How would you account for the following:

(i) Cr²⁺ is reducing in nature while with the same d-orbital configuration (d⁴) Mn³⁺ is an oxidizing agent.

(ii) In a transition series of metals, the metal which exhibits the greatest number of oxidation states occurs in the middle of the series.

(i) We know that the stability of a half-filled orbital (like d⁵) or a full filled orbital (like d¹⁰) is always higher than the other configurations. So, an element or an ion would always prefer the half-filled or full-filled configuration to gain stability, thus they always try to go somehow to that configuration.

Now, the electronic configuration of Cr is [Ar]3d⁵4s¹

When Cr loses 2 electrons to become Cr²⁺, the electronic configuration becomes [Ar]3d⁴. But it always tries to gain the more stable Cr³⁺ configuration state by losing another electron and get oxidised to form d³ due to the stable t_2g configuration.

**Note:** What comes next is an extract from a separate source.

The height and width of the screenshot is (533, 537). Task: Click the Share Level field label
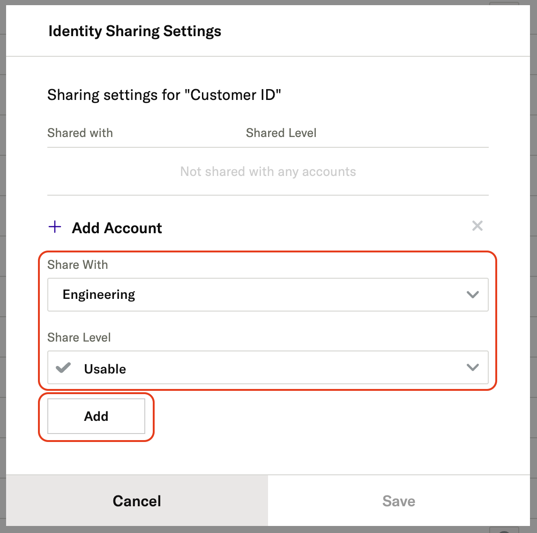point(79,337)
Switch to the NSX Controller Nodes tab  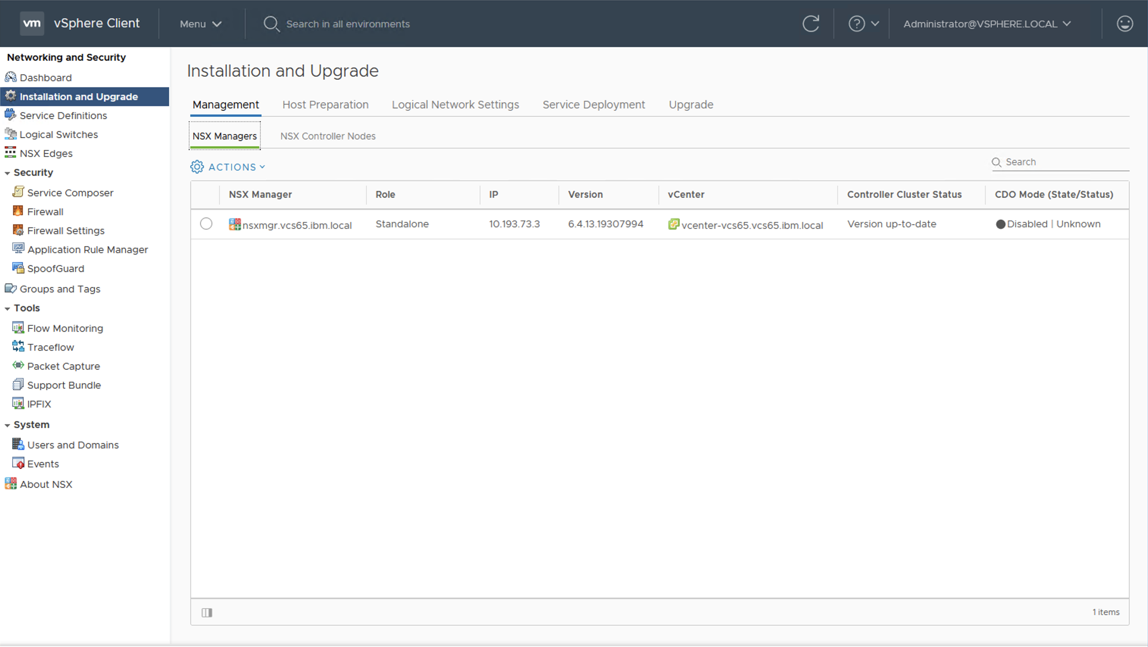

Whereas the electronic configuration of Mn is [Ar]3d⁵4s²

Now, when Mn loses 3 electrons to form Mn³⁺, d⁴ configuration is achieved. So, it would try to gain an electron and get reduced to the more stable d⁵ configuration (Mn²⁺).

So, Cr²⁺ is reducing in nature while Mn³⁺ is an oxidizing agent.

(ii) It is obvious that in the middle of a transition series, due to the presence of more unpaired electrons and more number of partially filled orbitals the metals exhibit the greatest number of oxidation states.